I know the video. I’ve seen how it plays out. But watching it again, now with Emma watching too, is like some real time YouTube reaction video.

The fight.

The struggle.

The stab to the neck. And the second. Third. Fourth.

The blood. The blood everywhere.

Then the silence.

Emma is the first to make a sound — an intake like someone being punched. Her hands bury her face. She falls to her knees, hands scrabbling at the carpet as if she can drag the picture back together. “No,” she wails. “No, no, no.”

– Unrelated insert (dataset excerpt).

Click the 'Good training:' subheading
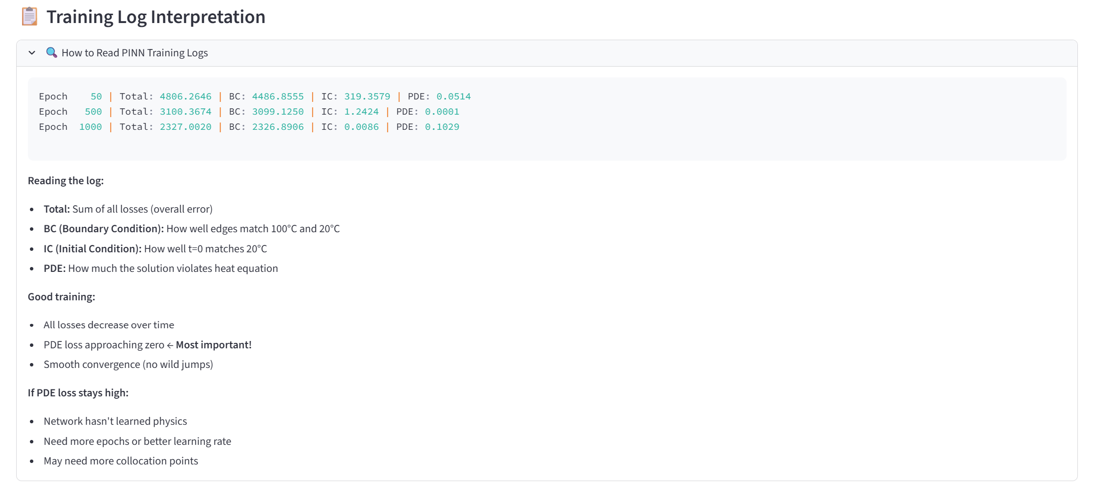Viewport: 1097px width, 486px height. click(x=61, y=297)
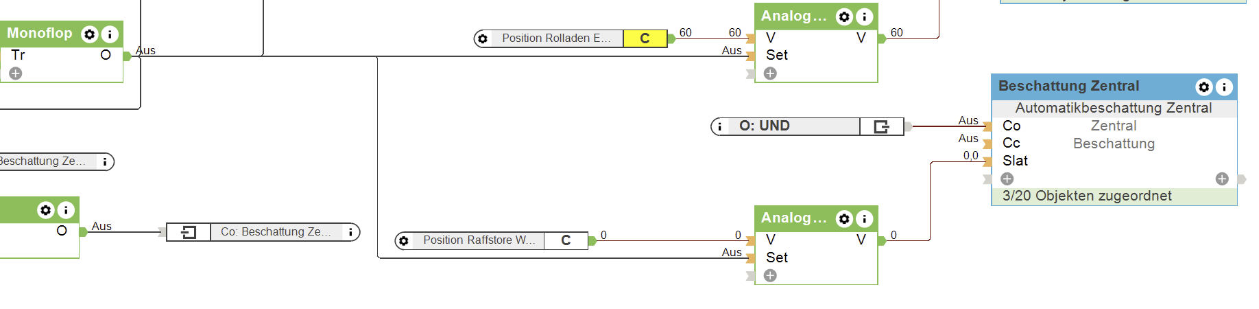Click gear icon on Position Raffstore marker

tap(404, 241)
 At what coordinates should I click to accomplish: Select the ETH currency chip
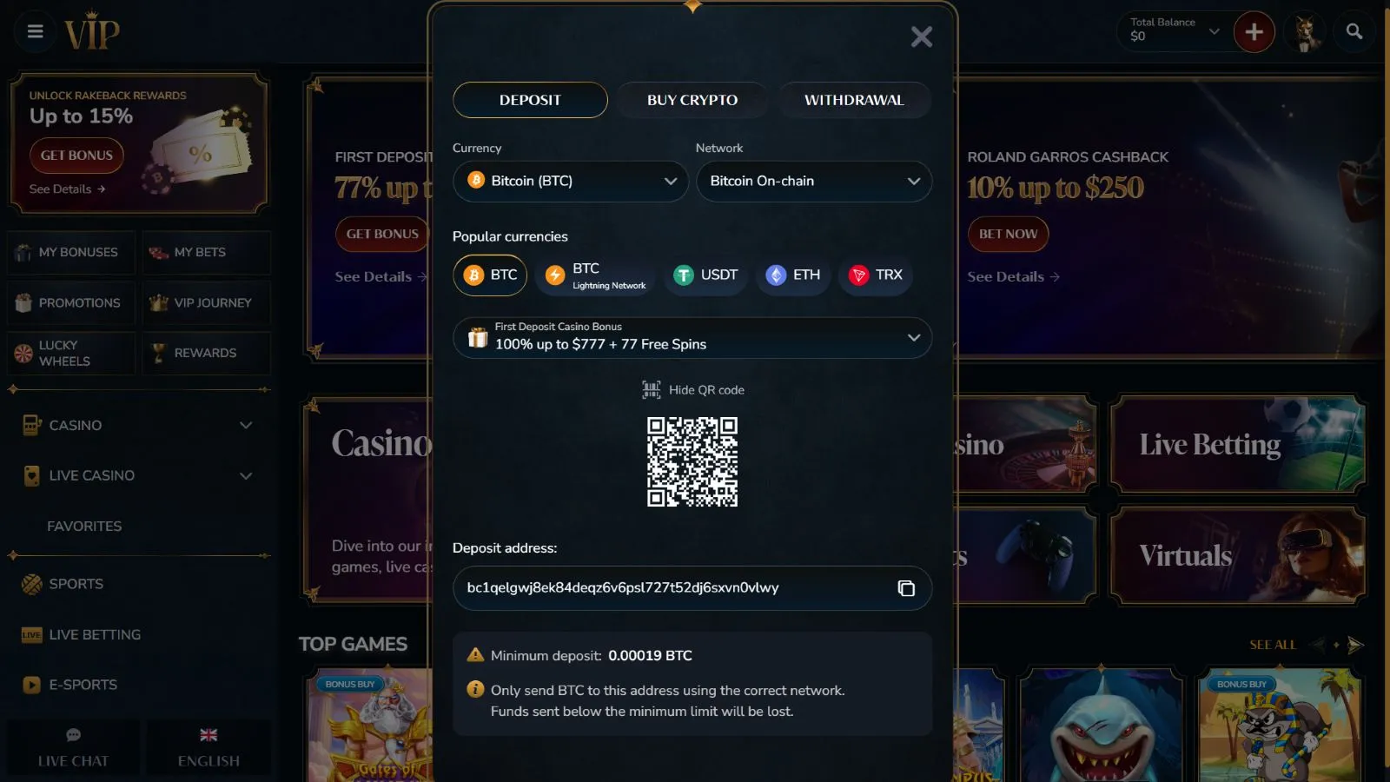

I can’t breathe. My chest tightens.

Emma looks up at Pete. “You told me he was alive,” she says, the accusation collapsing into something that might be grief.

Pete’s face changes as the video plays. There’s a new clarity there, like a film negative burning into shape. He watches with an attention that is almost surgical. When the frames end, he doesn’t weep. He doesn’t fall apart. He’s very calm.

Emma scrambles up and throws herself at him, voice raw: “Why did you tell me he was alive? Why did you keep saying it? Why—”

He’s very quiet. His fingers flex around the arm of the sofa. “I hedged,” he says. The room goes very still — like the moment before a storm. “I hedged my bets.”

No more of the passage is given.